Pakar Epidemologi Fakultas Kesehatan Masyarakat (FKM) Universitas Airlangga, Dr Windu Purnomo menyampaikan, angka kasus yang terjadi hari ini bukan menjadi acuan, karena itu adalah angka penambahan kasus sekitar 7-8 hari sebelumnya atau saat tanggal onset ketika seorang mulai merasakan adanya gejala.
“Yang benar menilai kasus naik turun bukan dari hasil pengumuman, tapi tanggal onset ketika dia tertular pertama kali mengalami gejala. Itu bisa lebih dulu 7-8 hari sebelum tanggal di-declair. Jadi, kalau menilai peningkatan kasus, baru bisa dilihat 7 hari kemudian,” kata Windu kepada Ngopibareng.id, Kamis 9 Juli 2020.
Windu menjelaskan, hari-hari ini memang angka kasus meningkat cukup tajam yang dibuktikan dengan meningkatnya angka attack rate Jatim yang pada akhir pelaksanaan Pembatasan Sosial Berskala Besar (PSBB). Pada akhir PSBB attack rate Jatim masih 14/100 ribu penduduk, namun kini sudah meningkat tajam menjadi 32/100 ribu penduduk.
Hal itu karena sumbangan Kota Surabaya yang angka kasusnya sangat tinggi setiap harinya. Bahkan, attack rate Surabaya kini sudah mencapai 211/100 ribu penduduk, dari angka 91/100 ribu penduduk.
Namum, kata dia, tak bisa semua disalahkan kepada Surabaya atau Jawa Timur saja. Sebab, angka peningkatan kasus ini terjadi karena banyak faktor, bisa karena kedisiplinan masyarkat dalam penerapan protokol kesehatan yang rendah, atau karena kebijakan pemerintah.

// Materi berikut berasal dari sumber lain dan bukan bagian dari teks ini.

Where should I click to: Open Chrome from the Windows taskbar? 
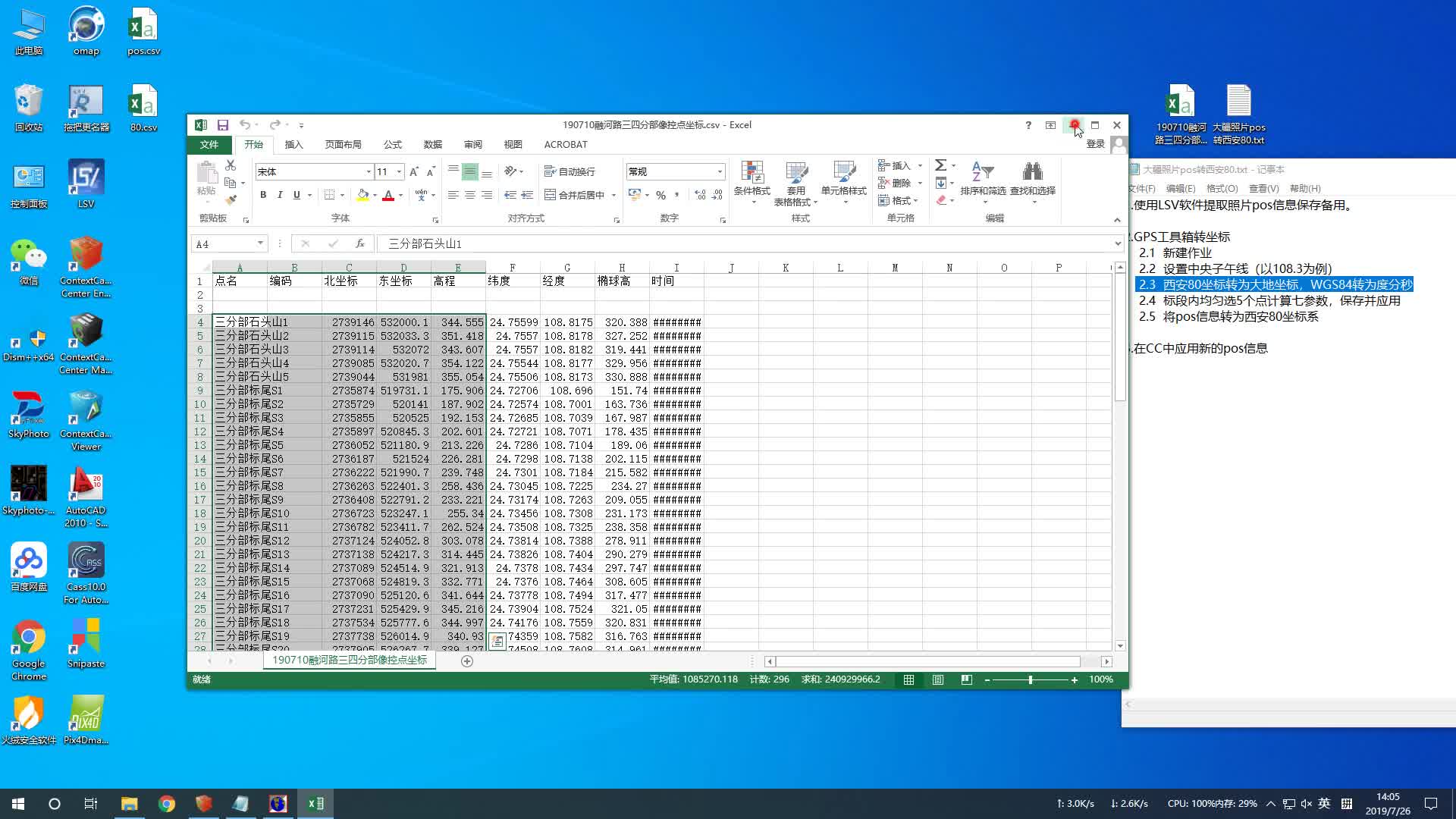click(x=167, y=804)
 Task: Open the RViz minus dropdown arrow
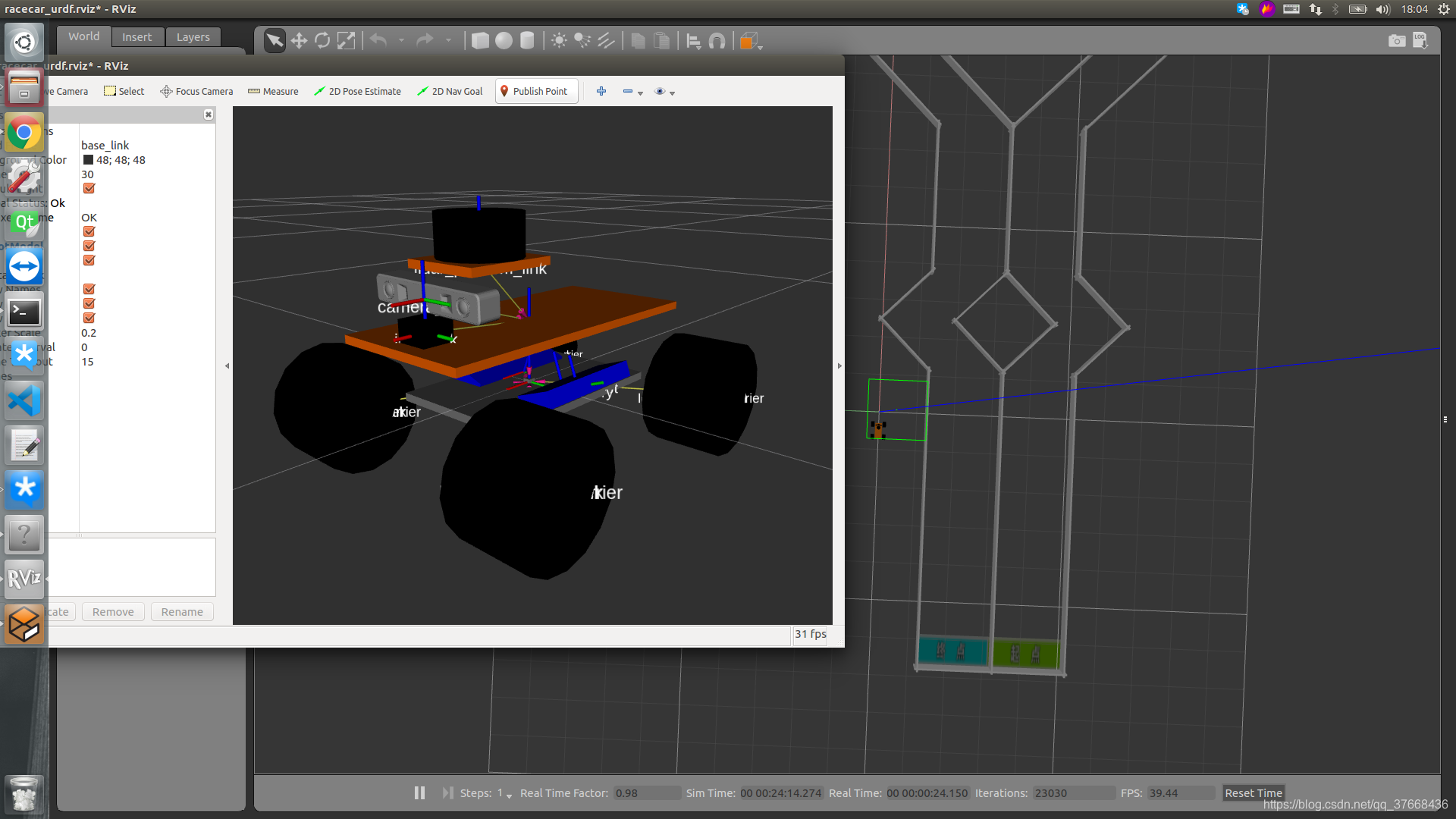[641, 93]
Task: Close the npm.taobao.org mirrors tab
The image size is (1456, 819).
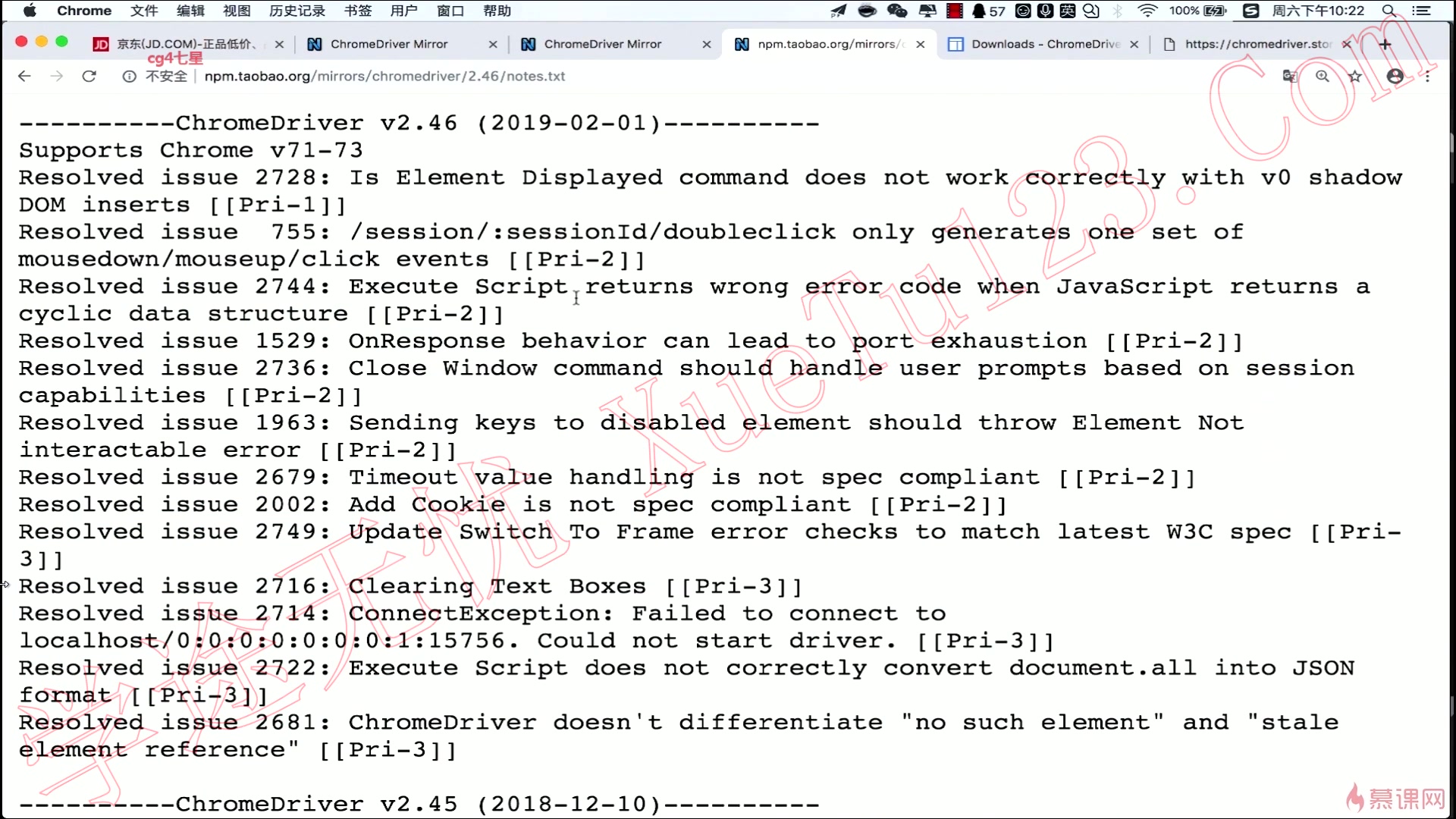Action: (x=921, y=44)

Mengapa kebijakan pemerintah? Karena, kata dia, ada beberapa kebijakan yang sebenarnya tidak boleh dilakukan ketika masih dalam kondisi darurat namun sudah dipaksakan. Misalnya kebijakan pemerintah membebaskan perjalanan dengan syarat membawa rapid tes.
“Membebaskan perjalanan itu bisa jadi perjalanan sangat mudah dan mengalir dari zona merah ke Jatim, dan bisa menambah kasus di Jatim. Jadi, apa yang terjadi bukan hanya karena kebijakan pemerintah setempat,” katanya.

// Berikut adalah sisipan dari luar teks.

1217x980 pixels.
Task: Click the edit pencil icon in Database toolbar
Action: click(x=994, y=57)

Windu menambahkan, apabila presiden mau menilai maka harus dinilai upaya yang sudah dilakukan oleh pemerintah daerah dalam dua minggu terakhir atau sejak perintah dikeluarkan.
Sebab, ia melihat selama ini angka kedisiplinan masyarakat dalam menerapkan protokol kesehatan masih sangat rendah. Terbukti, banyak warga yang tidak menggunakan masker, tidak melakukan physical distancing. Di sisi lain, tidak ada upaya pemerintah untuk menindak dengan sanksi yang sangat tegas.
Tak hanya itu, perlu melihat upaya testing yang dilakukan pemda seperti apa, dan kualitas pelayanan di rumah sakit juga sangat menentukan.